Problem statement ▸ Copy out everything from the line containing "Where should I click to: Click" down to the line containing "tap(257, 582)", both of those included, without changing anything.

Available data ▸
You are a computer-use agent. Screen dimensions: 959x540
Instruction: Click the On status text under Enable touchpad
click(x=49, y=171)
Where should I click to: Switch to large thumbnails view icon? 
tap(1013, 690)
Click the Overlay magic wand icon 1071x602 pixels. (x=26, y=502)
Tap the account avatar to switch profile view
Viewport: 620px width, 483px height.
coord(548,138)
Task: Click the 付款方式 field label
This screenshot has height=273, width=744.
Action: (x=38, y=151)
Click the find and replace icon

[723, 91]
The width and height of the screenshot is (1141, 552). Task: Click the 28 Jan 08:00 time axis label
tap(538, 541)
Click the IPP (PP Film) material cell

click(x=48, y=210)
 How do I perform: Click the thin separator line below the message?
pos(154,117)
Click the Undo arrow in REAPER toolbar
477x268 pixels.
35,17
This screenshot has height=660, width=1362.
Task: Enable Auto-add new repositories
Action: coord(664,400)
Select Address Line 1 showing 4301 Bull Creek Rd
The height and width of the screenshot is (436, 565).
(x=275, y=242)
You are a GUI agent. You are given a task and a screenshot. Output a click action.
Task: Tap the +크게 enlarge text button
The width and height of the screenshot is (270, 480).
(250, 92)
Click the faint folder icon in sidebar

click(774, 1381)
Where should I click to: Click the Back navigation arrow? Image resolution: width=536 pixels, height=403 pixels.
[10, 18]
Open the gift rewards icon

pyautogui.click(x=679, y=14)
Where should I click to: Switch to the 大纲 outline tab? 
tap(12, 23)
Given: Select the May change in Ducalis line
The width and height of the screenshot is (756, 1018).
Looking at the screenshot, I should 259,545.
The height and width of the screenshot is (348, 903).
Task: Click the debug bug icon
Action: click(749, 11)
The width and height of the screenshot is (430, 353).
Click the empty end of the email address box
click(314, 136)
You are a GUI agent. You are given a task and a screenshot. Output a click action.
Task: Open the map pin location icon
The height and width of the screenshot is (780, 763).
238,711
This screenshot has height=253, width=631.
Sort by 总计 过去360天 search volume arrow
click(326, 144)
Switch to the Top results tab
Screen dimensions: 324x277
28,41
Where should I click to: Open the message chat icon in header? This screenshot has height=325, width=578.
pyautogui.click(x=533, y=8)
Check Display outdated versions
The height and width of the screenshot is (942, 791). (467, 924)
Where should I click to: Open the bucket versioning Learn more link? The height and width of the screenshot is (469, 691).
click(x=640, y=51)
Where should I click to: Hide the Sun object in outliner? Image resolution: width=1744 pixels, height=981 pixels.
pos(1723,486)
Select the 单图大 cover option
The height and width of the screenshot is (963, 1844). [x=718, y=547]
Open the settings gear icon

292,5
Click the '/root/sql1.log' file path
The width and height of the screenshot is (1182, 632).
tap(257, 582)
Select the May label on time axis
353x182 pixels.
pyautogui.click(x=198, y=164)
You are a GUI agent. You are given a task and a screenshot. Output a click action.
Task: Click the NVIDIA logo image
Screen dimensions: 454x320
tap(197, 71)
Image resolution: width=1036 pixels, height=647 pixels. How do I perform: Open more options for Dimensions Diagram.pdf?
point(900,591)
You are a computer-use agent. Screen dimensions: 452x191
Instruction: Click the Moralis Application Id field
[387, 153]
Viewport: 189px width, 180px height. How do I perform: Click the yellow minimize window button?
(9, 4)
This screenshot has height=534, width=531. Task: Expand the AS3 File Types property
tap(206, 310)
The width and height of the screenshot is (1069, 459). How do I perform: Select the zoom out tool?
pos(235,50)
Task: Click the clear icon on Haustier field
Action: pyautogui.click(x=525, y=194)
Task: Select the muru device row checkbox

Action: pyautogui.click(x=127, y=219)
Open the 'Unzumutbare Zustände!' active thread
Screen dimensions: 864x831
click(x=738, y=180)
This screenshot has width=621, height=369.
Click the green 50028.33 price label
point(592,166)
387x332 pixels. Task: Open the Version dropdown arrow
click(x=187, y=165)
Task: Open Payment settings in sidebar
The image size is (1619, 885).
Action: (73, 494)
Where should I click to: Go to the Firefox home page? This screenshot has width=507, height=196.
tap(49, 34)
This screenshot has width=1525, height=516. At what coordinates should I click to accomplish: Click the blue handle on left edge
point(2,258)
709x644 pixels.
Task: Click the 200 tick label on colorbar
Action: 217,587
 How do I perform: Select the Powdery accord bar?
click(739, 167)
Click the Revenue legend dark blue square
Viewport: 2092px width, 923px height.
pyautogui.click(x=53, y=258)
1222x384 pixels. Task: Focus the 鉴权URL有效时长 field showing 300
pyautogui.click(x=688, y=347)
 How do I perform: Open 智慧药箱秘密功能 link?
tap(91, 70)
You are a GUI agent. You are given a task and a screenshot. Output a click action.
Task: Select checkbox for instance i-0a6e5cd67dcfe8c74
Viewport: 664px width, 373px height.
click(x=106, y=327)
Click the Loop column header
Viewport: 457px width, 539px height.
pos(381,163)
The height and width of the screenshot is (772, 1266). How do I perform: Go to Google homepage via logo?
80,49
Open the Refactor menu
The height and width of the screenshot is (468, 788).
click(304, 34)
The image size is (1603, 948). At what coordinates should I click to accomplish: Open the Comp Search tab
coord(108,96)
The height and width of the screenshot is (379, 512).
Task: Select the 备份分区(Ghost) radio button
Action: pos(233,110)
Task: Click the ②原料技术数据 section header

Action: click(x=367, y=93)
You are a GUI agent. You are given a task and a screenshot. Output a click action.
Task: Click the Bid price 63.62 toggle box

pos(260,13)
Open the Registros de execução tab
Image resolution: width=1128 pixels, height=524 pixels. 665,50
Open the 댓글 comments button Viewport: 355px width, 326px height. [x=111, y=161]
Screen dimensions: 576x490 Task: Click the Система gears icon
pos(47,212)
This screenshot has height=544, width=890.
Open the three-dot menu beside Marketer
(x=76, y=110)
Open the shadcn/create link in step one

Exercise solution ▸
Where should I click to: Click the Back navigation arrow? Image resolution: width=536 pixels, height=403 pixels.
[10, 18]
Open the gift rewards icon

pyautogui.click(x=679, y=14)
Where should I click to: Switch to the 大纲 outline tab? 
tap(12, 23)
Given: Select the May change in Ducalis line
The width and height of the screenshot is (756, 1018).
Looking at the screenshot, I should 259,545.
The height and width of the screenshot is (348, 903).
Task: Click the debug bug icon
Action: click(749, 11)
The width and height of the screenshot is (430, 353).
Click the empty end of the email address box
click(314, 136)
You are a GUI agent. You are given a task and a screenshot. Output a click action.
Task: Open the map pin location icon
The height and width of the screenshot is (780, 763).
238,711
This screenshot has height=253, width=631.
Sort by 总计 过去360天 search volume arrow
click(326, 144)
Switch to the Top results tab
Screen dimensions: 324x277
28,41
Where should I click to: Open the message chat icon in header? This screenshot has height=325, width=578.
pyautogui.click(x=533, y=8)
Check Display outdated versions
The height and width of the screenshot is (942, 791). (467, 924)
Where should I click to: Open the bucket versioning Learn more link? The height and width of the screenshot is (469, 691).
click(x=640, y=51)
Where should I click to: Hide the Sun object in outliner? Image resolution: width=1744 pixels, height=981 pixels.
pos(1723,486)
Select the 单图大 cover option
The height and width of the screenshot is (963, 1844). [x=718, y=547]
Open the settings gear icon

292,5
Click the '/root/sql1.log' file path
The width and height of the screenshot is (1182, 632).
tap(257, 582)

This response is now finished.